Please quote the rows below word for word, starting at the line that contains "You are a computer-use agent. Image resolution: width=1389" and ending at the line that contains "click(x=900, y=169)", including both.

** begin MATERIAL TO PROCESS **

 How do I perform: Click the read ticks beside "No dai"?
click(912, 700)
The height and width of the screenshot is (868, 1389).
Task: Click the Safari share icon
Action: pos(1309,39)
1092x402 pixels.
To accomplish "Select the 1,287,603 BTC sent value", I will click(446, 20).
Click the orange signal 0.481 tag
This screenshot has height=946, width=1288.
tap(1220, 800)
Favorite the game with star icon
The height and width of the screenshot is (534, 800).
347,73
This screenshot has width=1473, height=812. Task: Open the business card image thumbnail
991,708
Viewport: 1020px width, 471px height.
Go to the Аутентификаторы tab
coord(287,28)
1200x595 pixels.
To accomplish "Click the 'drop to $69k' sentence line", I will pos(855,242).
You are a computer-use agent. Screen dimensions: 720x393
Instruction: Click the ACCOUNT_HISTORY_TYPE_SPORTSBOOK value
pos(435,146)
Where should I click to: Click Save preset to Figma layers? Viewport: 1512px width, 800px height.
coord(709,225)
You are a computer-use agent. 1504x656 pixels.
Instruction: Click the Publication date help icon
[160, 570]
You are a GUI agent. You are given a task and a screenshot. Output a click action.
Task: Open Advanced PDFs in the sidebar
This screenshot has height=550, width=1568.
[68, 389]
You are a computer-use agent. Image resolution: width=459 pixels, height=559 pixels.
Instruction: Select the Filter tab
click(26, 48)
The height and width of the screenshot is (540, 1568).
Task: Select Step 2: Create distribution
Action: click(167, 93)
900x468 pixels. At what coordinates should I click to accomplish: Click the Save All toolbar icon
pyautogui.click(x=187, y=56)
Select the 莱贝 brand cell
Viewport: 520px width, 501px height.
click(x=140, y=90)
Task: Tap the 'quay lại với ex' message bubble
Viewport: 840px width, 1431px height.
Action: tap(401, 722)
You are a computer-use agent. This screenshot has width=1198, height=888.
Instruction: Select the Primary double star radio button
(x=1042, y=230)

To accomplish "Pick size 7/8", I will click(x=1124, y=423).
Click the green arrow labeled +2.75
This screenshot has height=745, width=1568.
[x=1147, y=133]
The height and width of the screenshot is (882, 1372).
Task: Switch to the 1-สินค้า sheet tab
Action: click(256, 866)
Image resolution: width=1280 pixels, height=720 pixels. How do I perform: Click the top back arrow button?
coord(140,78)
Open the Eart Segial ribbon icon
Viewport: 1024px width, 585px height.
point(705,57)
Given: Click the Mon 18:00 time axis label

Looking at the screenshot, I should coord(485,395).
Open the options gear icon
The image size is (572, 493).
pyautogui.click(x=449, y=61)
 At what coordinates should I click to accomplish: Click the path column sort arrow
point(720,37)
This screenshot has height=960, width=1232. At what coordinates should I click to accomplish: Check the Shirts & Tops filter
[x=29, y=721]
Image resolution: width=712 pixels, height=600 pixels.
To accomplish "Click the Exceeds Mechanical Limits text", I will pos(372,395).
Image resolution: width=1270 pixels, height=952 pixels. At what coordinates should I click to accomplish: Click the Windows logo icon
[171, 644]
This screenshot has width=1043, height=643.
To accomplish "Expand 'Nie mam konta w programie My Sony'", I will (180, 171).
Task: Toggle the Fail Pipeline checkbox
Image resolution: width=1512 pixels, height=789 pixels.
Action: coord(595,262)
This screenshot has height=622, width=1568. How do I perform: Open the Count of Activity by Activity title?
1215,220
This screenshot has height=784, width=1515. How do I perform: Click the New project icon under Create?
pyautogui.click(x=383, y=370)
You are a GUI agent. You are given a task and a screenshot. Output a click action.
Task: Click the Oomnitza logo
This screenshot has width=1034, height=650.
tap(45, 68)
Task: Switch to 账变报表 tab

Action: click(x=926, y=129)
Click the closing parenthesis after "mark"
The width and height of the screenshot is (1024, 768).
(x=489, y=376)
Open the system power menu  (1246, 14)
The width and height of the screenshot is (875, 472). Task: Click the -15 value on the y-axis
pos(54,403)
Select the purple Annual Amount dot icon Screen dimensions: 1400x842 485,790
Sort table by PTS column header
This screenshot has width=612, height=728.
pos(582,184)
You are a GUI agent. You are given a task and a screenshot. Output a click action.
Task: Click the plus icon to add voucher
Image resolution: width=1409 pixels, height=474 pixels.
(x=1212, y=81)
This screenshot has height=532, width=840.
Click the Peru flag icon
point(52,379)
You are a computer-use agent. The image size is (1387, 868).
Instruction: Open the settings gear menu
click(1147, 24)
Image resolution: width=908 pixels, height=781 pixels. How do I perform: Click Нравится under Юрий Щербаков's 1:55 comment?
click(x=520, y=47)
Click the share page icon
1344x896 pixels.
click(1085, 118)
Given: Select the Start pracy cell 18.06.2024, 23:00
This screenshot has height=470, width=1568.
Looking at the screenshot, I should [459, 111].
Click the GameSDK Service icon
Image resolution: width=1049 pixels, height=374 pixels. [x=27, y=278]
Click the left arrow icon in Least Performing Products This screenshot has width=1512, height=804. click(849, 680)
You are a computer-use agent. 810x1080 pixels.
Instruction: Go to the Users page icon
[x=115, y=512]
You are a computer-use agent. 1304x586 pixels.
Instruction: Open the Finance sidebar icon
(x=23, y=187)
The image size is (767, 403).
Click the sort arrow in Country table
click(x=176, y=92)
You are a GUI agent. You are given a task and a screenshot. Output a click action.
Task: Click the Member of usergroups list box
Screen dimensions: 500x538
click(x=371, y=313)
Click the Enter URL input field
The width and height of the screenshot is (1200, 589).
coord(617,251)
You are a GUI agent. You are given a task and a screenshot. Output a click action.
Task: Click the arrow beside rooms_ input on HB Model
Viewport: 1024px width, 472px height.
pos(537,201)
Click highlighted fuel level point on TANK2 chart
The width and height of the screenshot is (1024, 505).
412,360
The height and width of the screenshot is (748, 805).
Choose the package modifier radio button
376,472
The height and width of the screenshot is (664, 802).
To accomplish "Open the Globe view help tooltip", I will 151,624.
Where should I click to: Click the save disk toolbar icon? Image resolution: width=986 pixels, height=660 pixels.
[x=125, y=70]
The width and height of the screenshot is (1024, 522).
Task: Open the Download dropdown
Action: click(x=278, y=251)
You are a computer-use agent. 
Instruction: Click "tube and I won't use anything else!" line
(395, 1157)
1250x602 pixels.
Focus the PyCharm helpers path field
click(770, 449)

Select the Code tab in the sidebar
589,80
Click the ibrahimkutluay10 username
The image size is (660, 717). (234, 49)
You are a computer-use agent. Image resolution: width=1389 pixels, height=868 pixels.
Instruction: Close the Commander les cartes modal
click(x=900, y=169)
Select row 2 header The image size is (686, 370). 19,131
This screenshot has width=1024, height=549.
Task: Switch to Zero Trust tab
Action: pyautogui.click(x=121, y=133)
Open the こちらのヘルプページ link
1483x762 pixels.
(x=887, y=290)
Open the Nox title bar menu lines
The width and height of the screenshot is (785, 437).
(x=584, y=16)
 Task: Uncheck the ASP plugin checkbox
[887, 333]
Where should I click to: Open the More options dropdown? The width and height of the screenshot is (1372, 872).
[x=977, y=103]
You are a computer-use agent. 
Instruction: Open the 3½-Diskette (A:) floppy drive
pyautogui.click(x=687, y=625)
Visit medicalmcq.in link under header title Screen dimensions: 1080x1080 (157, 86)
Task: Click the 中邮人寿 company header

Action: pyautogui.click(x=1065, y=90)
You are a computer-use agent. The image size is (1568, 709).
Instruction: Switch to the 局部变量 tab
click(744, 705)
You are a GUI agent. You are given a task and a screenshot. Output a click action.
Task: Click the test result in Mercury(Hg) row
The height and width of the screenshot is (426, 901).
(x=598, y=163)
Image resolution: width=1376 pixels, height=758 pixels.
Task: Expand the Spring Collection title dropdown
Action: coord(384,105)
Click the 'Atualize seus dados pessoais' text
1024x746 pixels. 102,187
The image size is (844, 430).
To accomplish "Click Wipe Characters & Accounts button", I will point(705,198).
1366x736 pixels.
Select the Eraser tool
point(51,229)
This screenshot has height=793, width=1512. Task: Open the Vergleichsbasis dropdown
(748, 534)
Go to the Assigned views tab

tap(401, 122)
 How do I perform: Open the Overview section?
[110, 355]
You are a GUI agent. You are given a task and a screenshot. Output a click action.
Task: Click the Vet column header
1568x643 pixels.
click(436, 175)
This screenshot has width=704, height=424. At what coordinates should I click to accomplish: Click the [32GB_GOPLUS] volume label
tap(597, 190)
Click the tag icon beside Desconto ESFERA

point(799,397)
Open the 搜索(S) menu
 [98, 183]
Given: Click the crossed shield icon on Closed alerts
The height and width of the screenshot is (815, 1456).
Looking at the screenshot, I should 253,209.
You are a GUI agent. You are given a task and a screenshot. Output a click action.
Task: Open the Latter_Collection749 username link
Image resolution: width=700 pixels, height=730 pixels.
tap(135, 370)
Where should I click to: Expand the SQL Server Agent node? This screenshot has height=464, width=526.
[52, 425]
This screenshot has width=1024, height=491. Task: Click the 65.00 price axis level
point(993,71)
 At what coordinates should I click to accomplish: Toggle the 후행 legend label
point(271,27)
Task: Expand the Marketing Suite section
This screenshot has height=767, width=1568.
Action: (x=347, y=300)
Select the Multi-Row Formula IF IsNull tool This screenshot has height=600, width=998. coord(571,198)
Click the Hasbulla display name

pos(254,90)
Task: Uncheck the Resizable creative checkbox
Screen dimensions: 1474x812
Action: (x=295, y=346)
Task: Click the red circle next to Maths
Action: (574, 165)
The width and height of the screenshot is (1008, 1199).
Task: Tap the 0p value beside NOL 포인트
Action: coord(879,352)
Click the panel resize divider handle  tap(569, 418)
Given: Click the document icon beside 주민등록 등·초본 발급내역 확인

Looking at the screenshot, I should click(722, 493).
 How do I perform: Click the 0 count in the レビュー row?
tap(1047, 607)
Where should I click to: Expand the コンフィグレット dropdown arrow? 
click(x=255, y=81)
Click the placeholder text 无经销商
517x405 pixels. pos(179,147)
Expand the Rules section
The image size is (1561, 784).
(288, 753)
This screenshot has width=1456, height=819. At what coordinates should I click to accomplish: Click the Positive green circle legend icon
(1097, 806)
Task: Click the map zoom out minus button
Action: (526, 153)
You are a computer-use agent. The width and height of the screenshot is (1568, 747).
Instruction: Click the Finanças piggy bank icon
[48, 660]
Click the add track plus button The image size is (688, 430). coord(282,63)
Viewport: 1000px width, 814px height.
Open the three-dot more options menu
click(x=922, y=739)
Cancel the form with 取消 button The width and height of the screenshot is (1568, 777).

** end MATERIAL TO PROCESS **

* _RESPONSE_
You are a computer-use agent. Image resolution: width=1389 pixels, height=868 pixels.
Instruction: Close the Commander les cartes modal
click(x=900, y=169)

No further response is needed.